The Vale Press, founded by Charles Ricketts (1866 – 1931) with Charles Shannon (1863 – 1937), based their types on 15th-century calligraphy. They published literary classics, which allowed them to focus on the design and layout of the works. Together, they also worked with theatrical costume design and production.
Esther Levi Pissarro nèe Bensusan (1870 – 1951) Pissarro née Bensusan founded the Eragny Press with her husband Lucien Pissarro (1863–1944). Thye produced books illustrated with colour wood-engravings. Esther created the wood engravings from Lucien’s designs. Eragny Press shared type with Vale for a time.
The Ashendene Press was a small private press founded by Charles Harald St John Hornby (1867–1946). It operated from 1895 to 1915 in Chelsea, London and was revived after World War I in 1920, but closed in 1935. It specialized in publishing poetry books and folio versions of classic literature.
In 1902, Elizabeth (1868 – 1940) and her sister Lily Yeats (1866 – 1949) joined Evelyn Gleeson (1855 – 1944) in establishing a craft studio at Dundrum, near Dublin, called Dun Emer. This specialized in printing and other crafts, with Elizabeth in charge of the printing press. Activities took place in Gleeson’s large house, in which a crafts group provided training and work for young women in: bookbinding, printing, weaving and embroidery. They could also live in the house. Bookbinding workshops were a later addition to the studio. Dun Emer was named after the Irish mythical Emer, a figure famous for her artistic skills and beauty. The title-page device of the Dun Emer Press was designed by Elinor Mary Darwin (née Monsell; 1879–1954) and shows Emer standing underneath a tree. The focus of the Press was on publishing literary work by Irish authors. Jack Butler Yeats (1871 – 1957) did much of the illustration work.
Epilogue
Today, using typefaces is easy. Everyone can set up their own press, especially if the product is digital. Even the McLellans did it. In the mid 1990s, we formed Fjellheim Institutt, named after the official name of our house, to produce Åndelig Dyder: En familiehåndbok = Spiritual virtues: a family handbook (literal translation), = The Virtues Guide, by Linda Kavelin Popov, Dan Popov and John Kavelin, in 1996 – a century after Kelmscott Press closed. The book was printed on paper, typically in small quantities, in Steinkjer. Its purpose was never to made a profit, but to ensure that Norwegian families could introduce ethical concepts to their children. We still have a few copies, that we give away when opportunities arise.

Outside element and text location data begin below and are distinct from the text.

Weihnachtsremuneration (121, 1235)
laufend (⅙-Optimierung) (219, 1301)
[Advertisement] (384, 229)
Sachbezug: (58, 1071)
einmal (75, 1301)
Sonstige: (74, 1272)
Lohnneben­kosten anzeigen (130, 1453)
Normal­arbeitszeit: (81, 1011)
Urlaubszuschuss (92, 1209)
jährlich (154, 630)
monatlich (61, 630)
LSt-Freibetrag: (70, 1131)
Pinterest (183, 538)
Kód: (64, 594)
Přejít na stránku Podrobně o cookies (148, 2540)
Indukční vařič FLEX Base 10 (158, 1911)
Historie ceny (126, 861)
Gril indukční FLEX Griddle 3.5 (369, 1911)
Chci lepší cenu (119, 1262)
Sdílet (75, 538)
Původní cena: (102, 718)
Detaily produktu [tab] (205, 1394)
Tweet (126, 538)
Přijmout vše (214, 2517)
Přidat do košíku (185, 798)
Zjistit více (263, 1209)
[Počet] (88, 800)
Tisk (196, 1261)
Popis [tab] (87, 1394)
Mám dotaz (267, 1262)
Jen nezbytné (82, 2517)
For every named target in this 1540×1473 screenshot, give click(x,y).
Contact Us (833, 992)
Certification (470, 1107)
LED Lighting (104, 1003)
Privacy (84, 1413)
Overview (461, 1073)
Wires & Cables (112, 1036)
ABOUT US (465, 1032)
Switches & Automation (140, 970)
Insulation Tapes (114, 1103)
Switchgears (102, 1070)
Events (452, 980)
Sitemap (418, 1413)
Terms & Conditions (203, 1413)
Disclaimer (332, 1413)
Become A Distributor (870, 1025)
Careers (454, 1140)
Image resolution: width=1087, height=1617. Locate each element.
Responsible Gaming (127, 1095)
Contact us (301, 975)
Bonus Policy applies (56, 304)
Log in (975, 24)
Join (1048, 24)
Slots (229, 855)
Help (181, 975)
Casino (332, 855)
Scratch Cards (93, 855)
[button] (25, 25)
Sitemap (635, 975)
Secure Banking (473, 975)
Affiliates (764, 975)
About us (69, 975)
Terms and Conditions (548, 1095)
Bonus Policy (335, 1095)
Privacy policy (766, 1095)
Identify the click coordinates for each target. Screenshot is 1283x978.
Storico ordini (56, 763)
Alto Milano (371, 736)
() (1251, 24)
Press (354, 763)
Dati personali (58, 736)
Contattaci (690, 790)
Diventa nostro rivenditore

Even in the mid 1980s it was possible to obtain professional typesetting quality from a computer, as long as that computer was an Apple Macintosh, an Atari 1040ST or a Commodore Amiga. We owned an Amiga.
Today, it is not the computer that sets the limits, but the software. The first desktop publishing software we used was Aldus PageMaker 5.0, which was introduced in 1993. Aldus was founded by Paul Brainerd (1947 – ) and others in Seattle in 1984. It was acquired by Adobe Systems in 1994. The company was named after 15th-century Venetian printer Aldus Manutius. The program was replaced by InDesign in 2001.
Today Adobe does not sell stand alone copies of its software products, but forces people to work with its cloud environment, making it inherently unsafe. Perhaps the most accessible desktop publishing program is Scribus, a free and open source program, supported on at least 13 operating systems. It offers a vector drawing tool, supports multiple file types, and supports over 200 colors in its palette. It was also one of the world’s first software to support the PDF/X-3 format conversion.
Today, our publication efforts focus on our blogs.